Tornata dall’esperienza del Mondiale per Club con la consapevolezza che molto dovrà essere fatto sul mercato se si vuole davvero competere con le grandi d’Europa nella prossima Champions League (tornando anche a lottare per il titolo in Italia), la Juve non ha perso tempo, avviando l’ennesima rivoluzione delle ultime stagioni.

Innanzitutto, a pagare per gli ultimi due anni in cui, a livello di successi di campo, è arrivata solo una Coppa Italia vinta da quel Massimiliano Allegri che, già nel bel mezzo dei festeggiamenti post-partita, aveva manifestato tutta la sua rabbia verso la dirigenza, è stato il Football Director Cristiano Giuntoli.
Quello che per molti fu il Demiurgo del favoloso Napoli di Luciano Spalletti che nel 2023 ha dominato il campionato vincendo con largo anticipo, si è giocato il tutto per tutto affidando le chiavi del nuovo corso a Thiago Motta. Il fallimento dell’esperienza col tecnico che pure aveva incantato in quel di Bologna ha comportato delle conseguenze irreversibili sia sulla permanenza in panchina del mister oriundo, sia sul mantenimento del ruolo del dirigente fiorentino.
Licenziato prima del Mondiale per Club dalla proprietà, Giuntoli ha lasciato il posto a Damien Comolli, già presidente del Tolosa con una comprovata esperienza dirigenziale nei maggiori club del Vecchio Continente.
L’importante avvicendamento nell’organigramma bianconero ha dato il ‘la’ ad un rinnovamento della rosa già resosi necessario dopo le difficoltà, espresse anche col nuovo tecnico Tudor, della passata stagione.

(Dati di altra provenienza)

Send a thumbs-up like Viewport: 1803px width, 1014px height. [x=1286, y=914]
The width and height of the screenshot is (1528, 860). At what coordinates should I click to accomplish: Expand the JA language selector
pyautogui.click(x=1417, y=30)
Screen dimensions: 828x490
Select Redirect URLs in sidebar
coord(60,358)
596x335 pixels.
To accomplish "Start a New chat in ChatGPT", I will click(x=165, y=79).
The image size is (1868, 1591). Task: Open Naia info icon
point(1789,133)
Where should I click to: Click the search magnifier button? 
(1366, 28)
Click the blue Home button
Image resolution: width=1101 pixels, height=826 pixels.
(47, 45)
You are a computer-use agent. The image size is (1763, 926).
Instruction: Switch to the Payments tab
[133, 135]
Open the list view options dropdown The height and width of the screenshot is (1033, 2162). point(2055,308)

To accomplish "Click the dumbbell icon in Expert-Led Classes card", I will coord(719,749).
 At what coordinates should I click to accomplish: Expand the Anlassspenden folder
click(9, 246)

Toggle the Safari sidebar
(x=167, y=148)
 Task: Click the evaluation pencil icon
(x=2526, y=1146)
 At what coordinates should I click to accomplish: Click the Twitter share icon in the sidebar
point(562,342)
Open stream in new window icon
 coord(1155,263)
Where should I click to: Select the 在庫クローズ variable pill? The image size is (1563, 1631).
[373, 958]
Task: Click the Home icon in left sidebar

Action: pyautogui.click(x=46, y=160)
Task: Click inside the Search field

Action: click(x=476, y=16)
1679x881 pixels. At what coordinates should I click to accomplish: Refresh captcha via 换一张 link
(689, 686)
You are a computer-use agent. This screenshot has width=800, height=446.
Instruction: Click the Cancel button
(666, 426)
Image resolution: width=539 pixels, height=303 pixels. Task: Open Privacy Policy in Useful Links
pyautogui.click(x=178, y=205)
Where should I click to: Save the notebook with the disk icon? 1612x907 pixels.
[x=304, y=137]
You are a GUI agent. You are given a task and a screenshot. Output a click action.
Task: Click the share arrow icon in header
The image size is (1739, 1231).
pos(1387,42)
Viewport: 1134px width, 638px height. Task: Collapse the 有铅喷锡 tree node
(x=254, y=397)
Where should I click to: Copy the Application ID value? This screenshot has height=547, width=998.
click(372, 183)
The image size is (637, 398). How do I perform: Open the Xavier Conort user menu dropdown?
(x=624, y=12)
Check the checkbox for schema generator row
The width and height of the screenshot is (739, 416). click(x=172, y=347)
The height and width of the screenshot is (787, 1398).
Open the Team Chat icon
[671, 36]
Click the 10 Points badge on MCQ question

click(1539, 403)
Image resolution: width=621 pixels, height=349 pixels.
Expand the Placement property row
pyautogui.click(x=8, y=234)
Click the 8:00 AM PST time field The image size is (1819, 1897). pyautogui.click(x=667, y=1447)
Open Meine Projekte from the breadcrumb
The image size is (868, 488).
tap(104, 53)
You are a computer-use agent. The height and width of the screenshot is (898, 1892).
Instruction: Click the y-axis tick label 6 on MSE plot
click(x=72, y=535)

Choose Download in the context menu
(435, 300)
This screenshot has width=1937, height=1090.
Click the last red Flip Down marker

Rivoluzione Juve: 57 milioni dalle cessioni
Dopo aver vinto, sul mercato, la battaglia legata all’arrivo del succoso parametro zero Jonathan David – l’attaccante era conteso anche dall’Inter e dalle maggiori big europee – il club bianconero sta lavorando alla difficile permanenza di Randal Kolo Muani alla Continassa. La trattativa col PSG si è fatta via via più complicata dopo che il calciatore è stato convocato, a dire il vero a sorpresa, per il ritiro dei Campioni d’Europa il 23 luglio prossimo.

Fiducioso comunque sul buon esito del dialogo con la società di Al-Khelaifi, Comolli e soci stanno tentando di ottenere più risorse possibili dalle cessioni di tutti quei profili che, o per il loro valore intrinseco, o perché non ritenuti fondamentali nel nuovo progetto tecnico, risulterebbero sacrificabili.
Stiamo parlando di Timothy Weah, di Samuel Mbangula e dell’argentino Nico Gonzalez. Il figlio d’arte è sempre più vicino ad accasarsi al Marsiglia con la formula del prestito con diritto di riscatto fissato a 15 milioni. Il prodotto della Next Gen bianconera, lanciato titolare spesso e volentieri da Motta nella sfortunata parentesi dello scorso anno, può andare al Werder Brema per circa 12 milioni di euro, mentre è diverso il discorso sull’ex Fiorentina.
Corteggiato da club arabi per i quali ovviamente non è un problema il ricco ingaggio del sudamericano, Nico potrebbe verosimilmente trasferirsi nella Roshn Saudi League per circa 30 milioni. Qualora la dirigenza bianconera dovesse concludere positivamente le tre cessioni, parleremmo di un tesoretto di circa 57 milioni da riversare per almeno un grande colpo in entrata.